**Dataset entries**
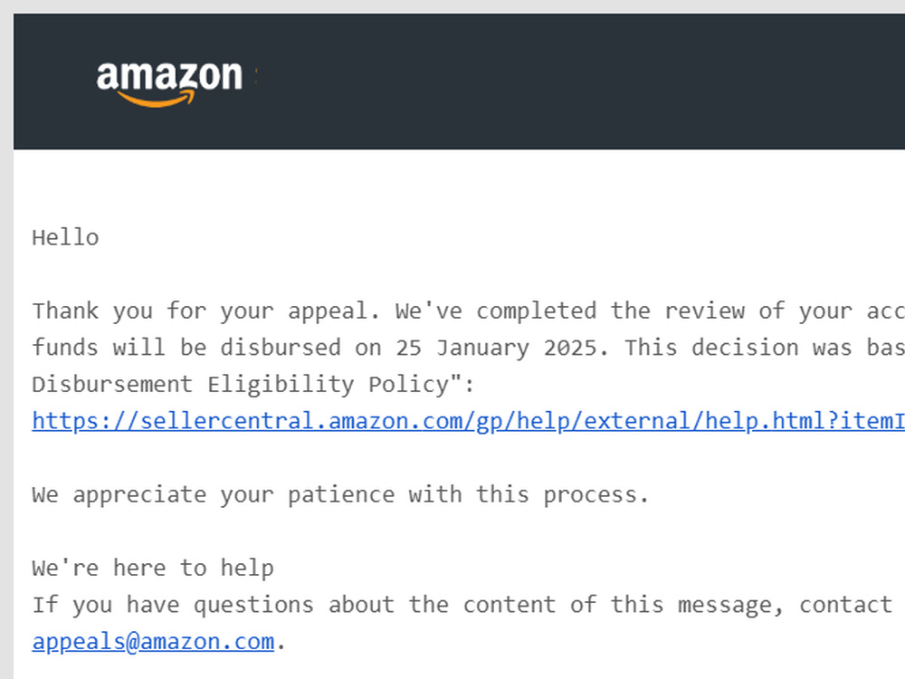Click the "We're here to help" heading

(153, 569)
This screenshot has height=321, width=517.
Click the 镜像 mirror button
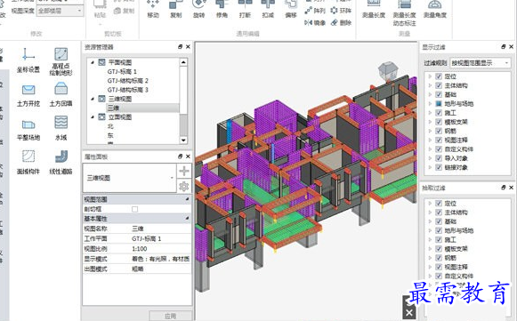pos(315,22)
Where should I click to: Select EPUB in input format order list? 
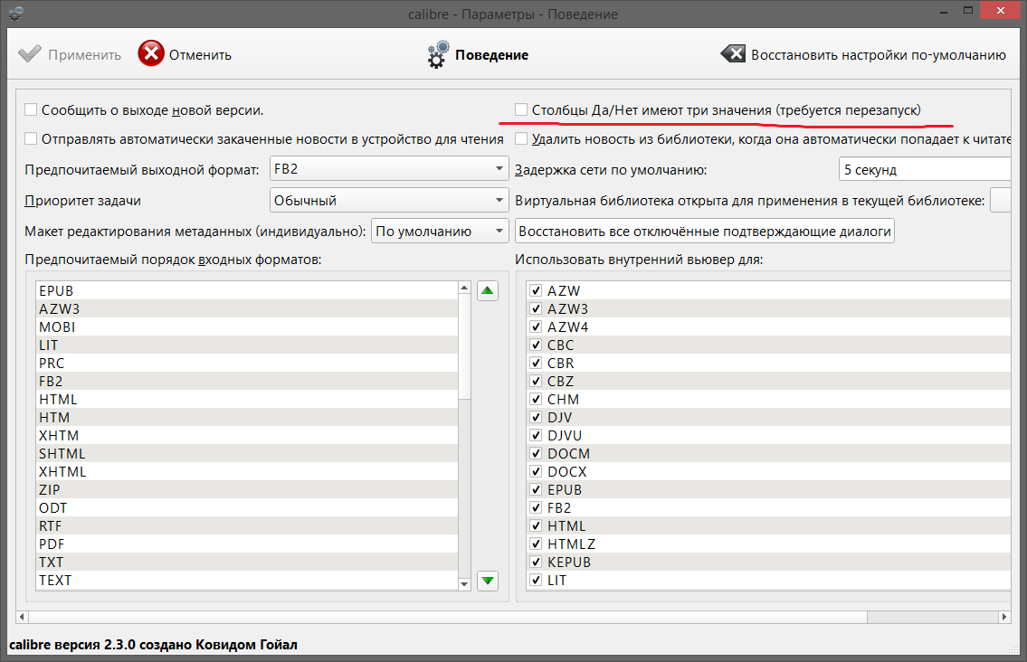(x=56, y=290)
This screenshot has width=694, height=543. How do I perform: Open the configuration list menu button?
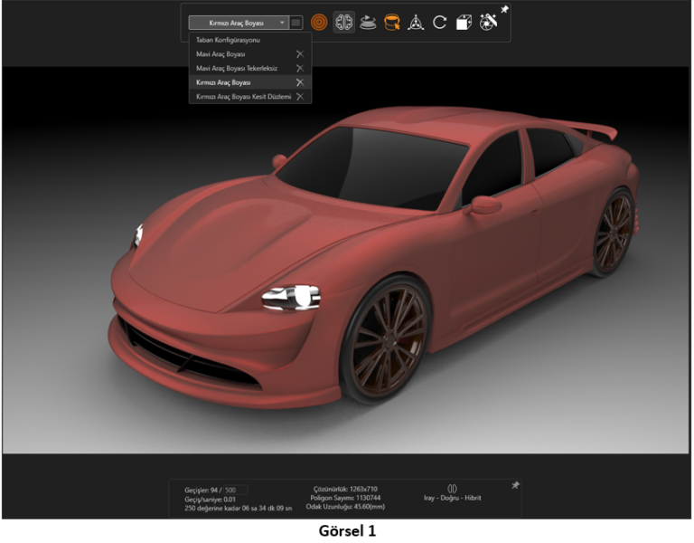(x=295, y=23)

==

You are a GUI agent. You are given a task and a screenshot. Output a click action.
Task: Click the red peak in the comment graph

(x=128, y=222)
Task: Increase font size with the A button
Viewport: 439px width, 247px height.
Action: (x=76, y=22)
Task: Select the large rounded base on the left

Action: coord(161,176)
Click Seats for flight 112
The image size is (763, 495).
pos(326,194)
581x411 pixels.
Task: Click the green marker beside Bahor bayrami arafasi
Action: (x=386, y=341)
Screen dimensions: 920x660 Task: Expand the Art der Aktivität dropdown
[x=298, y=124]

...

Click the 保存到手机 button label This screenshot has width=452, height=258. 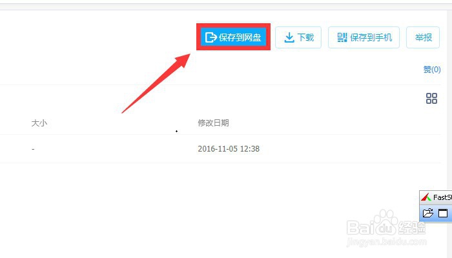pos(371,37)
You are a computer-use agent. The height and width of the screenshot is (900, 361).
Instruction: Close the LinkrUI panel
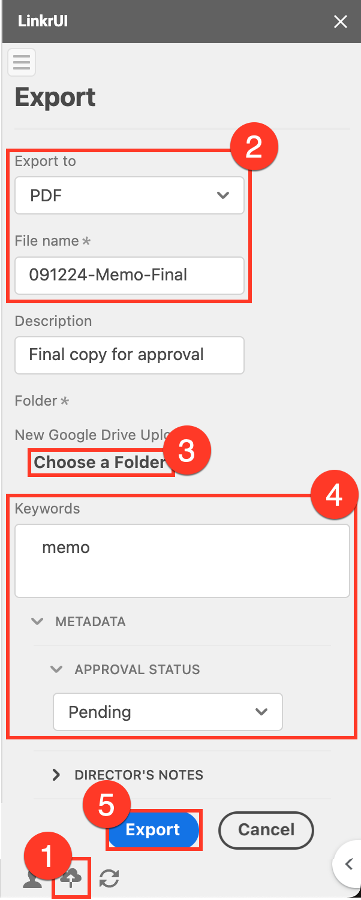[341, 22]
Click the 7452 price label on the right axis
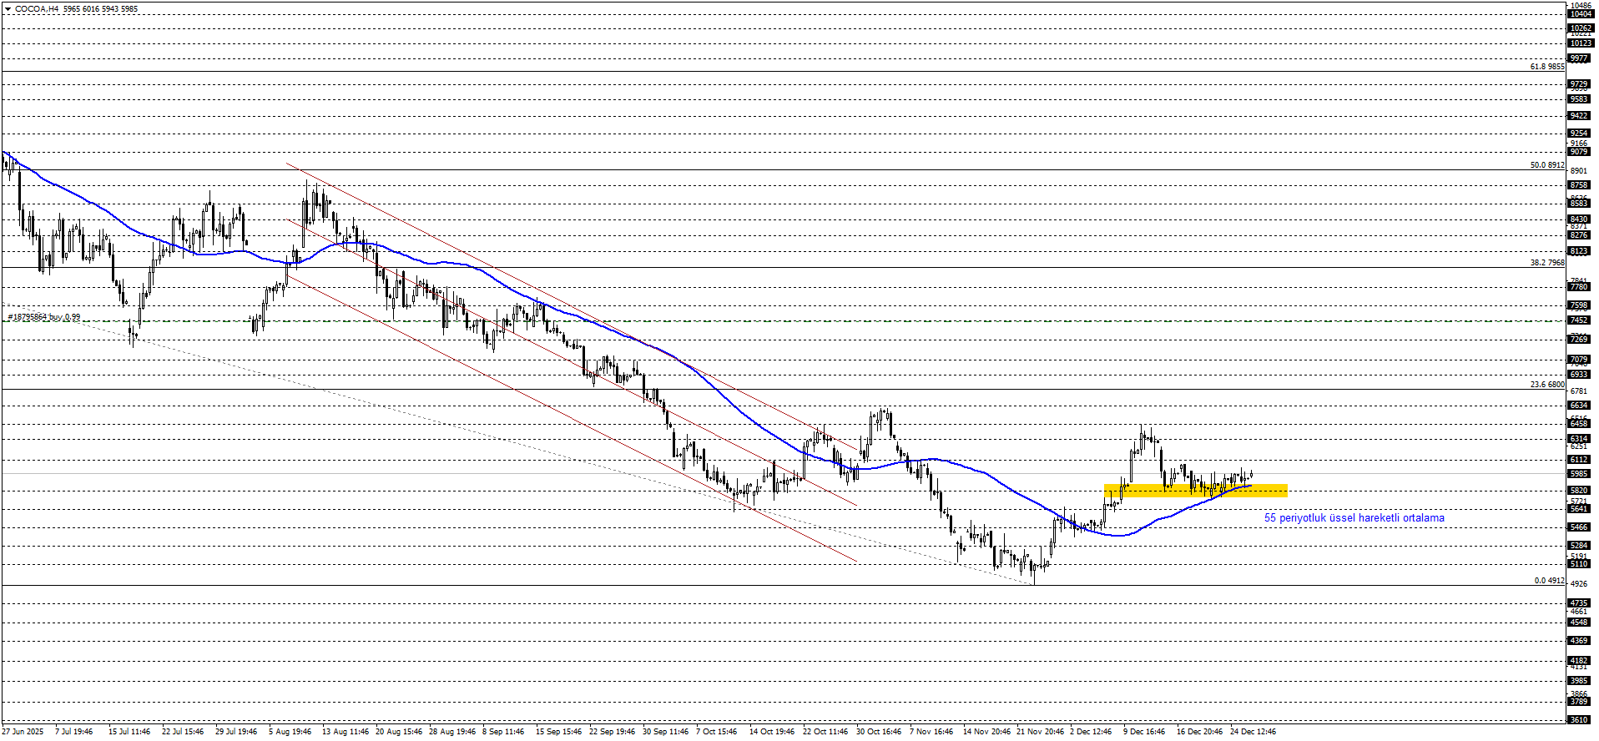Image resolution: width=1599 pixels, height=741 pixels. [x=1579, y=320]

**What is expected**
Within this listing, how many lines hold "agent"? Give the number alone.

**Written solution**
2